He caught at her hand again, and she let it lie in his.
“Nowhere,” she repeated, and, lifting her head, nodded twice. Her eyes were brimming.
“But if you love me?” he began.
She waited a moment, but he did not finish. “Ah! there it is, you see: you cannot finish. I was afraid to meet you to-day; but now I am glad, because we can talk about it once and for all. Charles”—she hesitated over the name—“dear, I have been thinking. Since we see this so clearly, it can be no treachery to my brothers to let our love stand where it does. At my age”—and Dorothea laughed nervously—“one is more easily contented than at yours.”
“I cannot bear your talking in this way.”
“Oh yes, you can,” she assured him with a practical little nod. “I don’t like it myself, but it has to be done. Now in the first place, when we meet like this there must be no kissing.” She blushed, while her voice wavered again over the word; then, as again his hand closed upon hers, she laughed. “Well—yes, you may kiss my hand. But I must not have it on my conscience that I am hiding from Endymion and Narcissus what they have a right to know. Of course they would be angry if they knew that I—that I was fond of you at all; but they would have no right, for they could not have forbidden or prevented it. Now if our prospects were what folks would call happier, why then in earnest of them you might kiss me, but then you would be bound to go to my brothers and tell them. But since it can all come to nothing—” A ghost of a smile finished the sentence.

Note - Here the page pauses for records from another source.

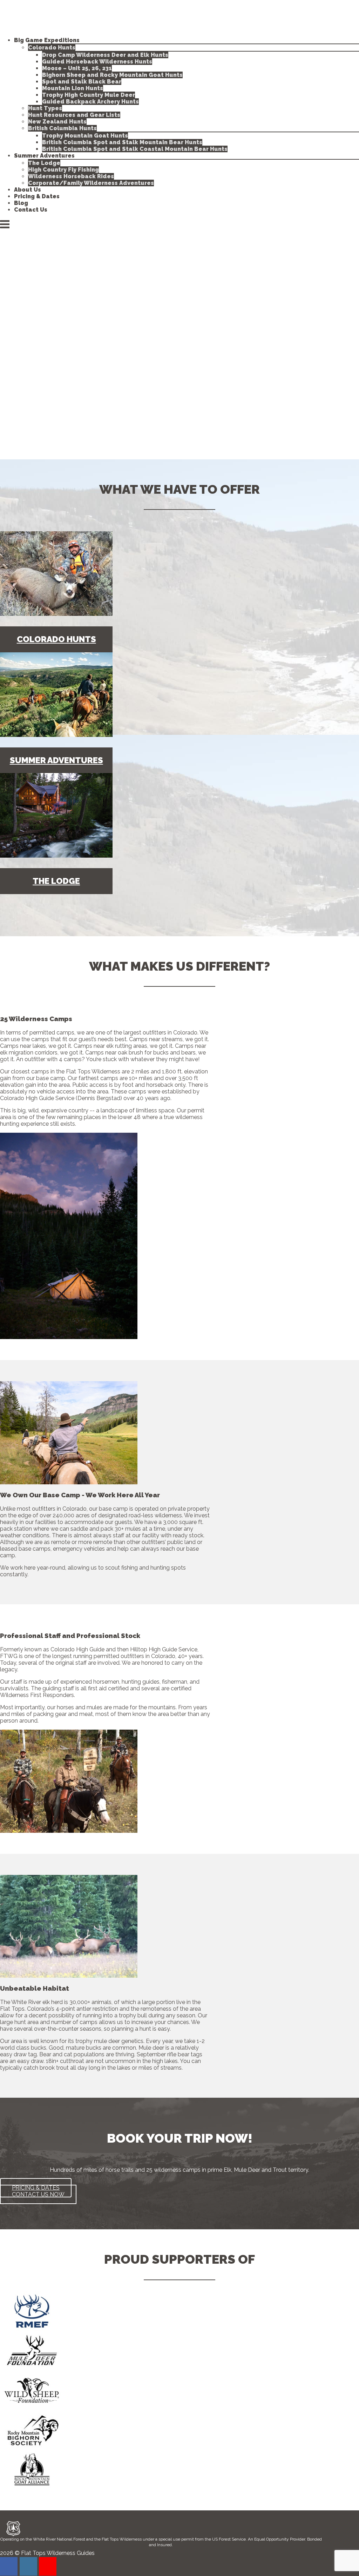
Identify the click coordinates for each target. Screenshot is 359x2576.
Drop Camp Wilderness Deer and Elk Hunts (105, 55)
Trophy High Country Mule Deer (88, 95)
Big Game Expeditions (47, 40)
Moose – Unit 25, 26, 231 (77, 68)
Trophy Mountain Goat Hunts (85, 135)
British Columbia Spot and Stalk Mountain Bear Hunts (122, 142)
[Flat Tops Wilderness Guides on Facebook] (9, 2566)
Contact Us (30, 209)
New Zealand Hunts (57, 121)
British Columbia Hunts (62, 128)
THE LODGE (56, 881)
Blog (21, 203)
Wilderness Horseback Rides (71, 176)
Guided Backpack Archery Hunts (90, 101)
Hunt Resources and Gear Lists (74, 115)
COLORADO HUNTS (56, 639)
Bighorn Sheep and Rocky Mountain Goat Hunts (112, 75)
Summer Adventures (44, 155)
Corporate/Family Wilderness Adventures (91, 183)
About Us (27, 189)
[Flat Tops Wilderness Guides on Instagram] (28, 2566)
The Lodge (44, 163)
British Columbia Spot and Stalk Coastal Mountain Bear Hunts (135, 149)
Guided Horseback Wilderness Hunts (97, 61)
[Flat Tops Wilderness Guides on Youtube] (47, 2566)
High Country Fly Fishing (63, 169)
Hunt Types (45, 108)
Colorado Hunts (51, 47)
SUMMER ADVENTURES (56, 760)
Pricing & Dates (37, 196)
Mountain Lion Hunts (72, 88)
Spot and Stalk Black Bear (81, 81)
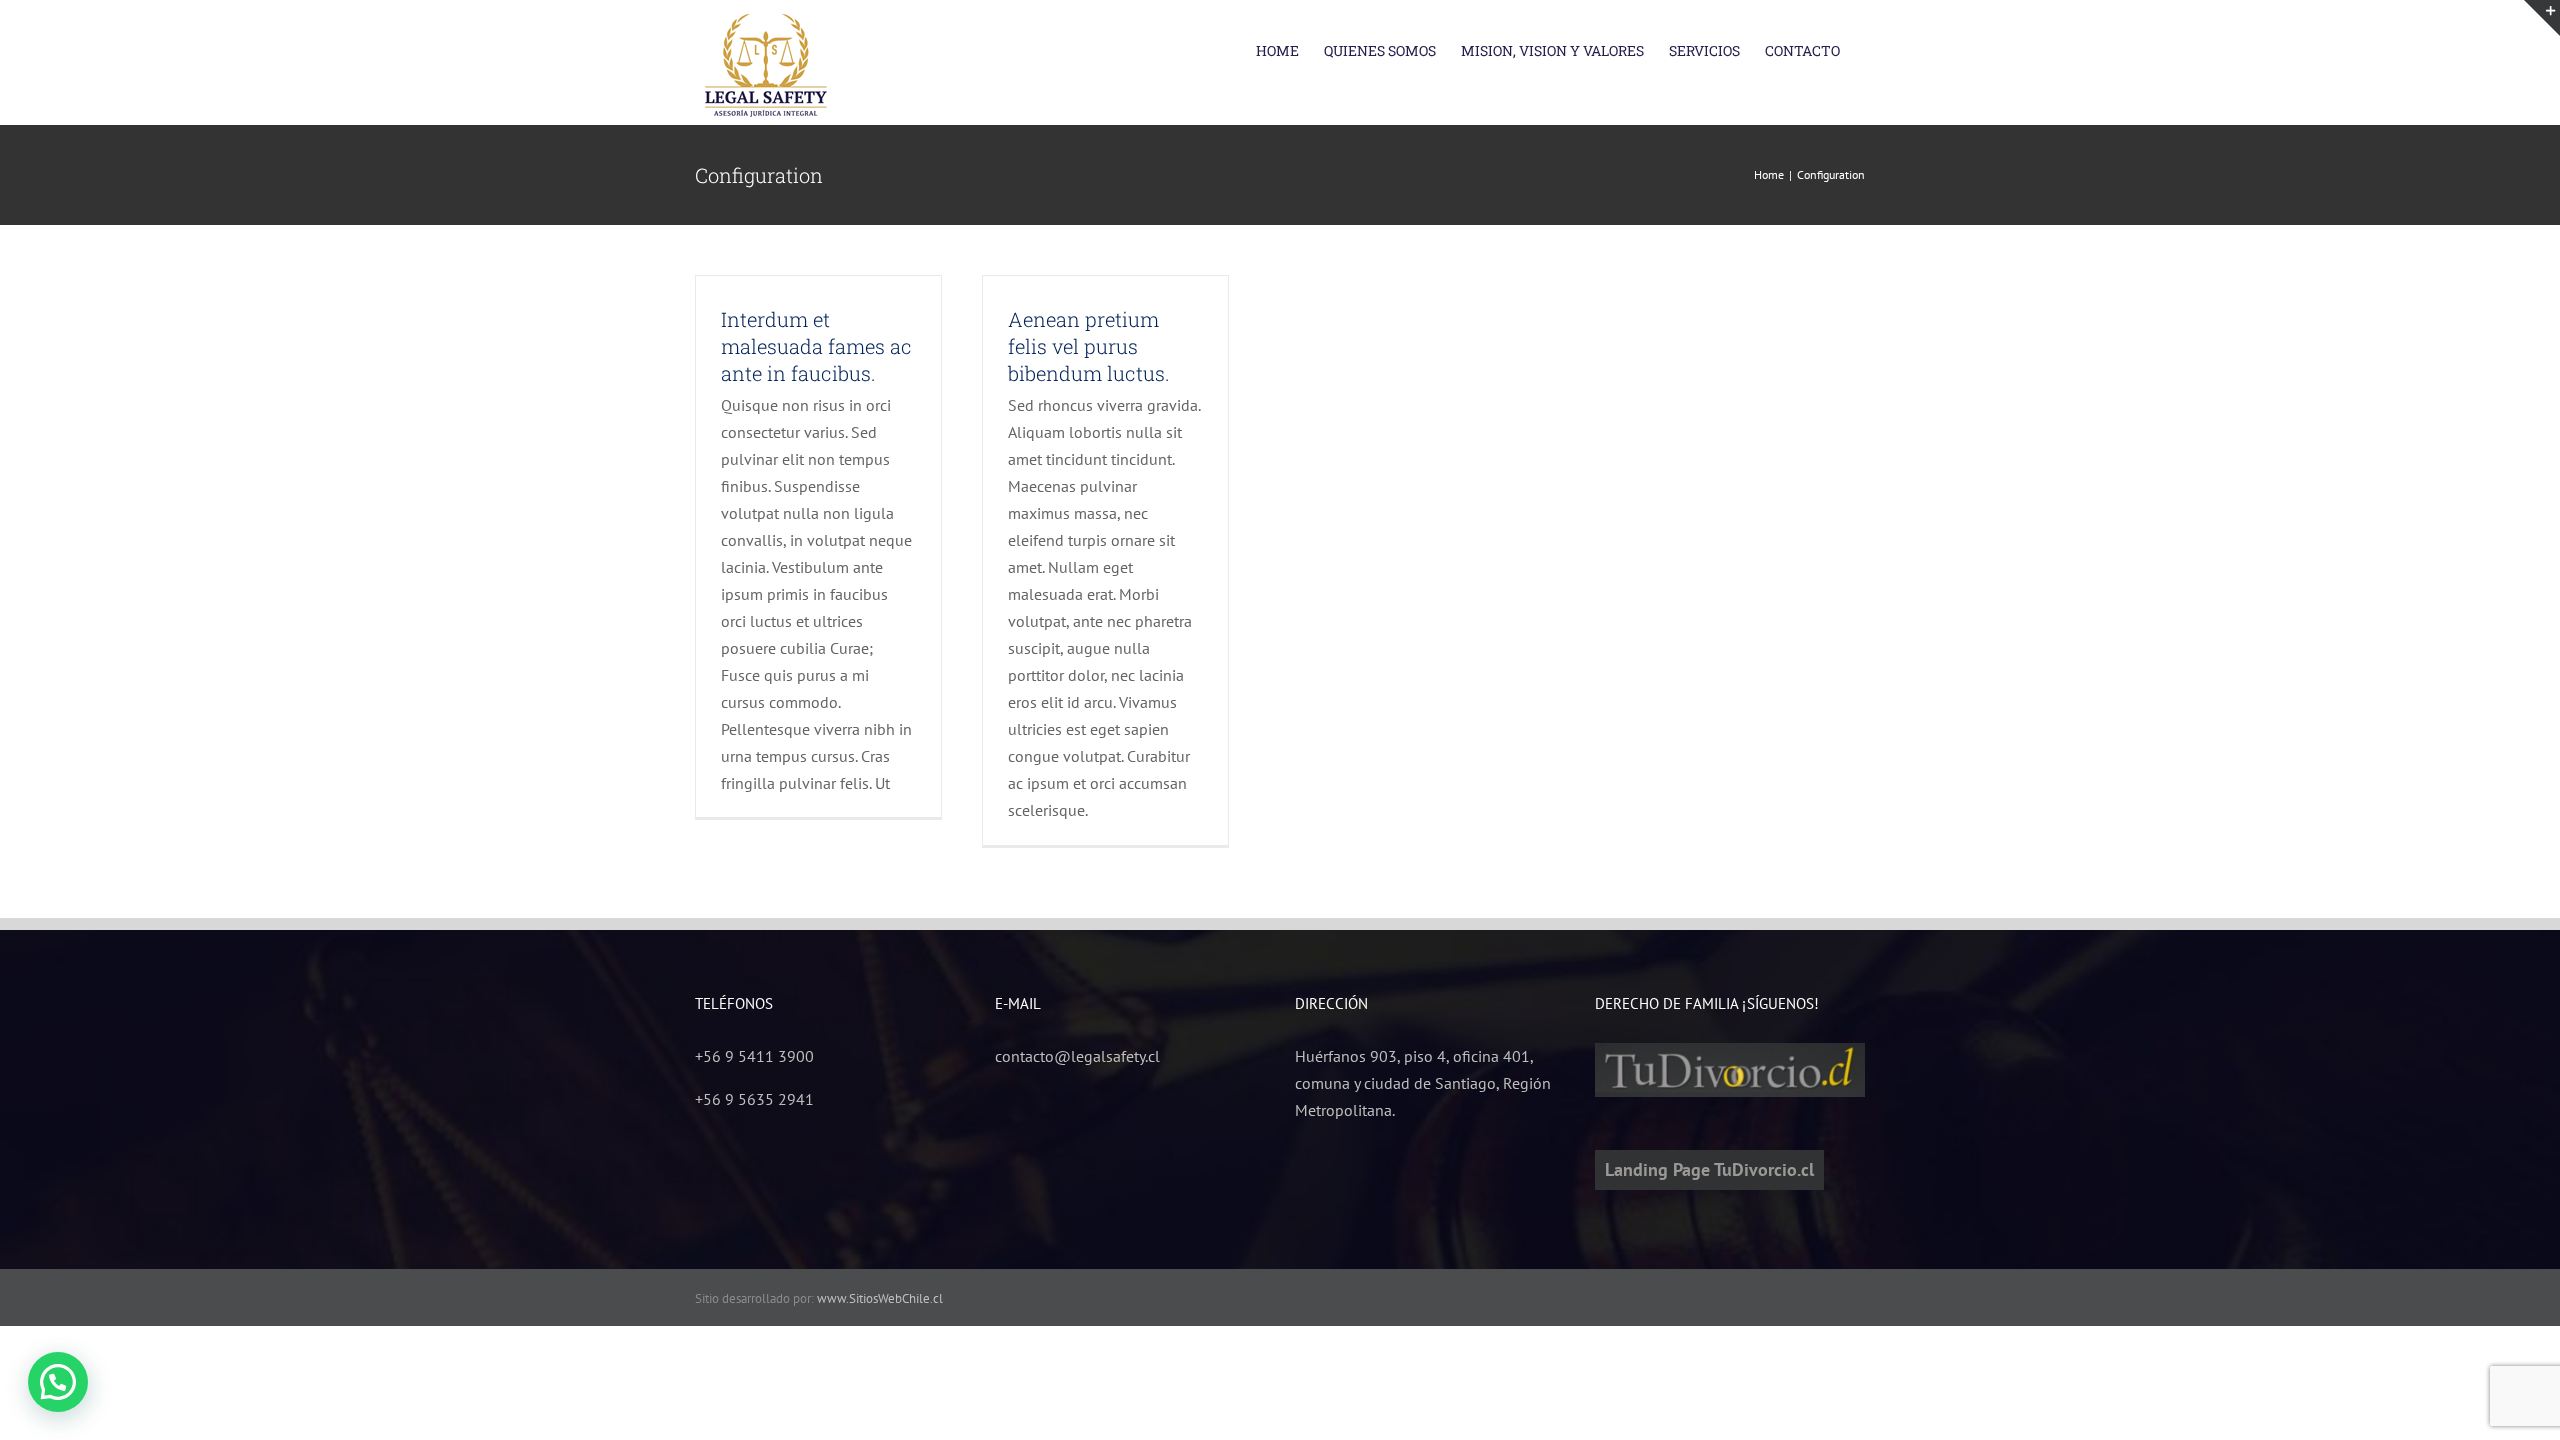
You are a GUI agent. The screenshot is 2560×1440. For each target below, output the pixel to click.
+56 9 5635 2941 (754, 1099)
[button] (58, 1382)
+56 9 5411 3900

“This war cannot last for ever.”
“It seems to have lasted ever since I can remember. But what difference could its ending make? Ah, yes, then I should lose you!” she cried in dismay, but added with as sudden remorse: “Forgive my selfishness!”
“You are adorable,” said he, and they laughed and picked up their pencils.
Dorothea’s casuistry might prove her ignorant of love and its perils, as a child is of fire; but having, as she deemed, discovered the limits of her duty and set up her terms with Raoul upon them, she soon developed a wonderful cunning in the art of being loved. Her plainness and the difference in their ages she took for granted, and subtly persuaded Raoul to take for granted; she had no affectations, no minauderies; by instinct she avoided setting up any illusion which he could not share; unconsciously and naturally she rested her strength on the maternal, protective side of love. Raoul came to her with his woes, his difficulties, his quarrel against fate; and she talked them over with him, and advised him almost as might a wise elder sister. She had read the Confessions; and, in spite of the missing pages, with less of fascination than disgust; yet had absorbed more than she knew. In Raoul she recognised certain points of likeness to his great countryman—points which had puzzled, her in the book. Now the book helped her to treat them, though she was unaware of its help. Still less aware was she of any likeness between her and Madame de Warens, of whom (again in spite of the missing pages) she had a poor opinion.